===== WORKING DATA
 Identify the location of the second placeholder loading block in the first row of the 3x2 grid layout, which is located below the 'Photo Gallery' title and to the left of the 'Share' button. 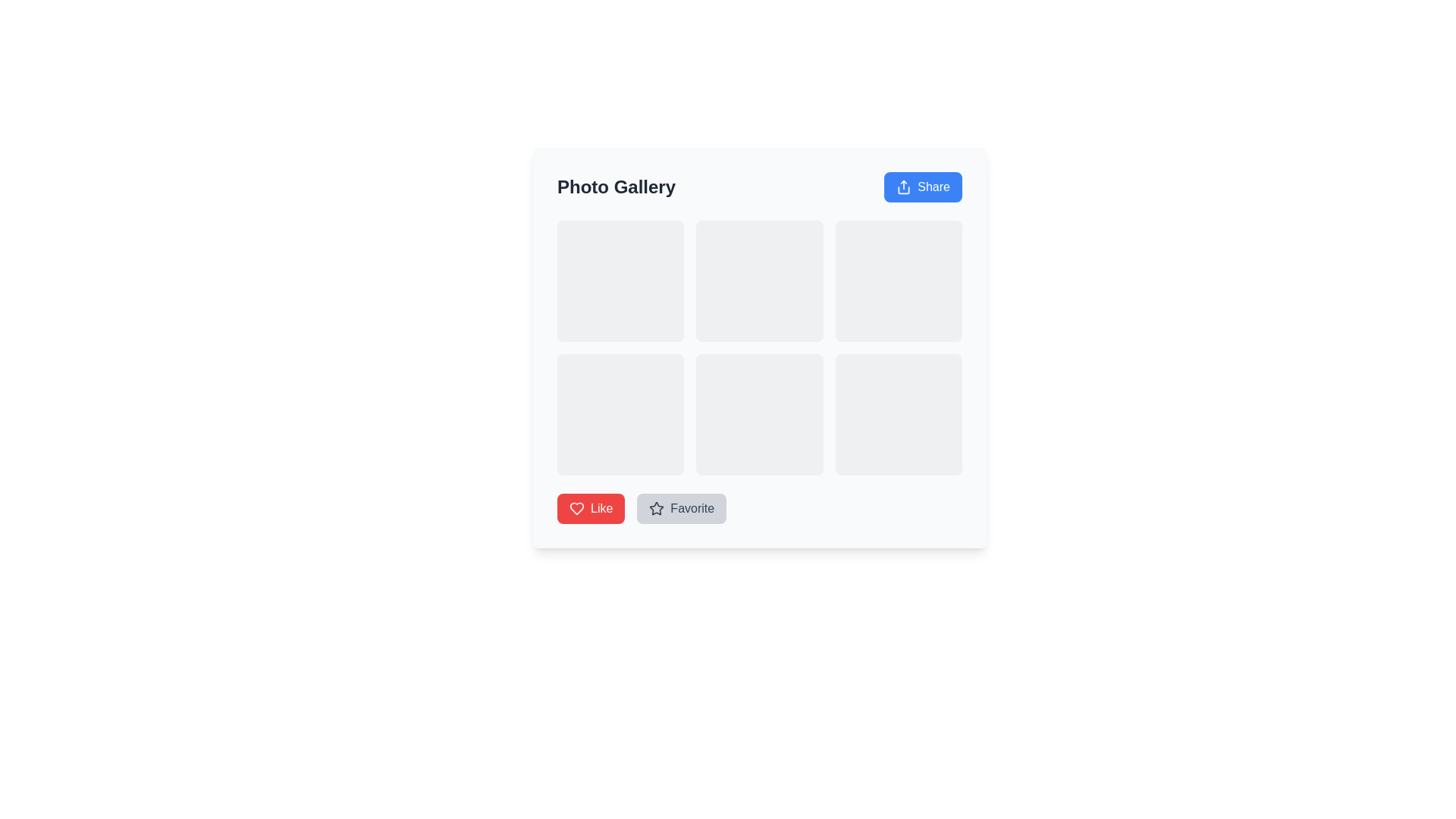
(760, 281).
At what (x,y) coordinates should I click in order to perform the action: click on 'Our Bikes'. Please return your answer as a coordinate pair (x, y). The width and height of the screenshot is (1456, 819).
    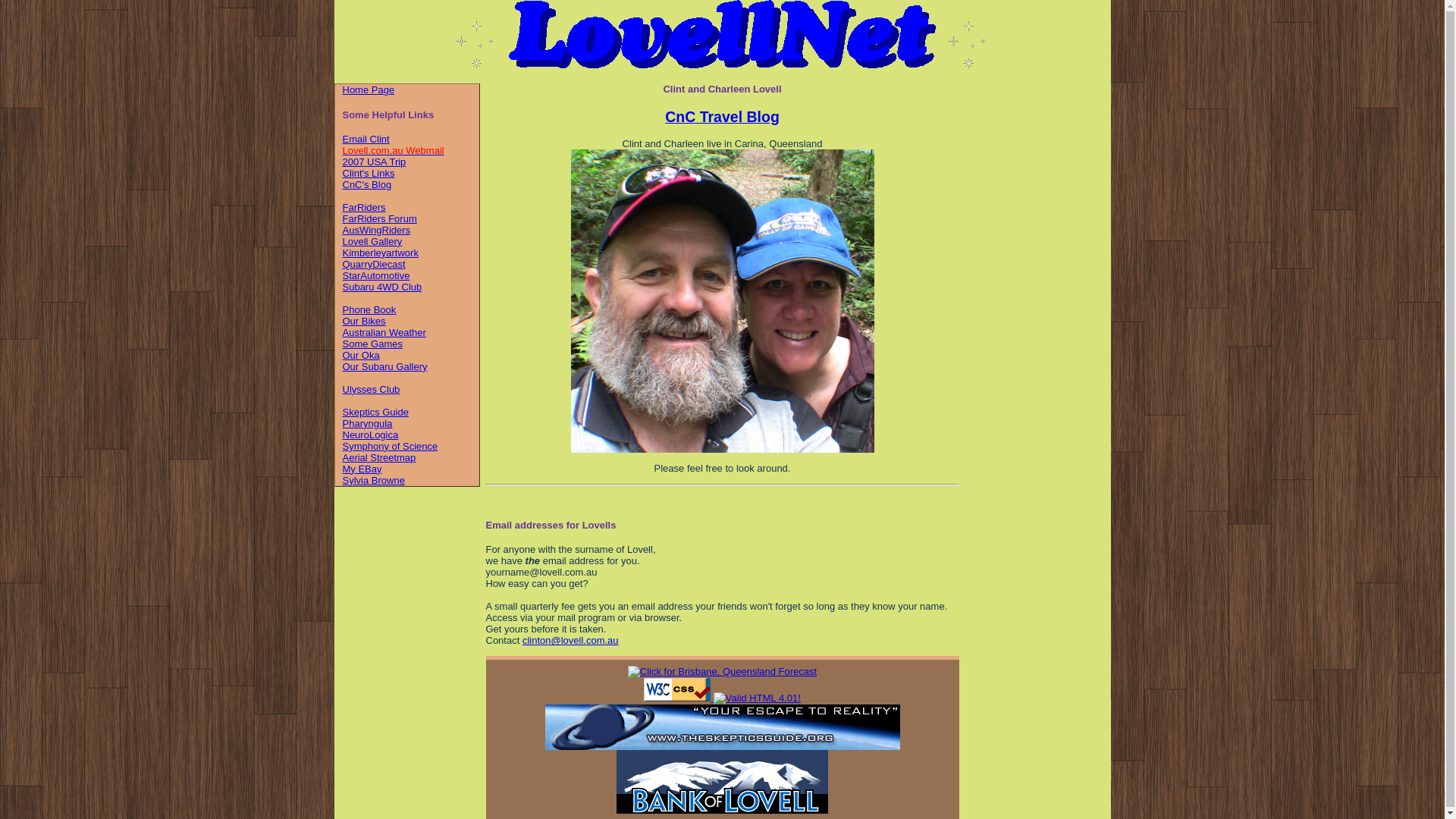
    Looking at the image, I should click on (364, 320).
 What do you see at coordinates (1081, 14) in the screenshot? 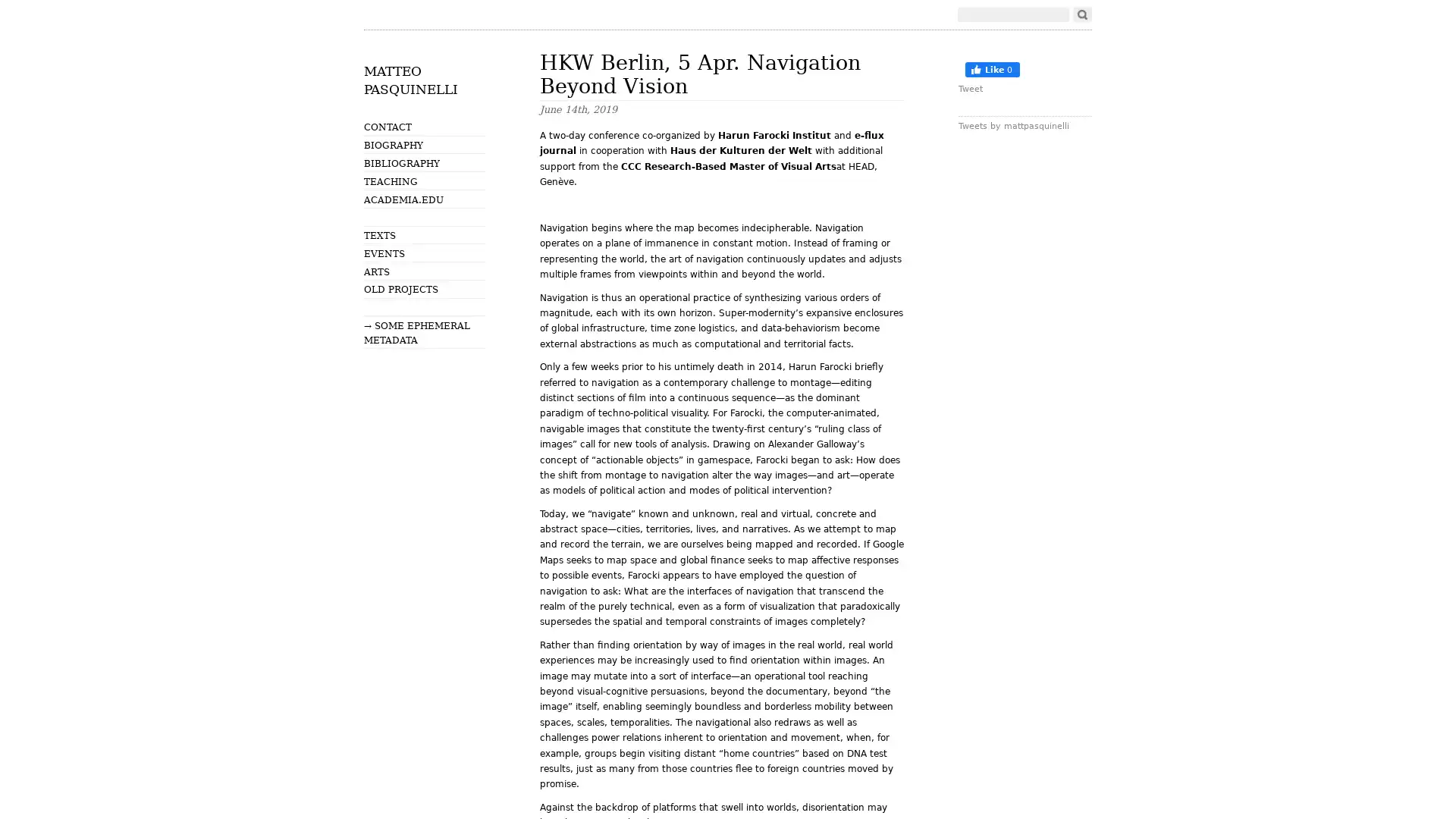
I see `Go` at bounding box center [1081, 14].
==========
### GIVEN EXERCISE
Repeat the lines of the rows above, starting with the line that contains "What do you" and going on through the last line of the rows. Leave the pictures out.

### TASK RESPONSE
 What do you see at coordinates (1081, 14) in the screenshot? 
I see `Go` at bounding box center [1081, 14].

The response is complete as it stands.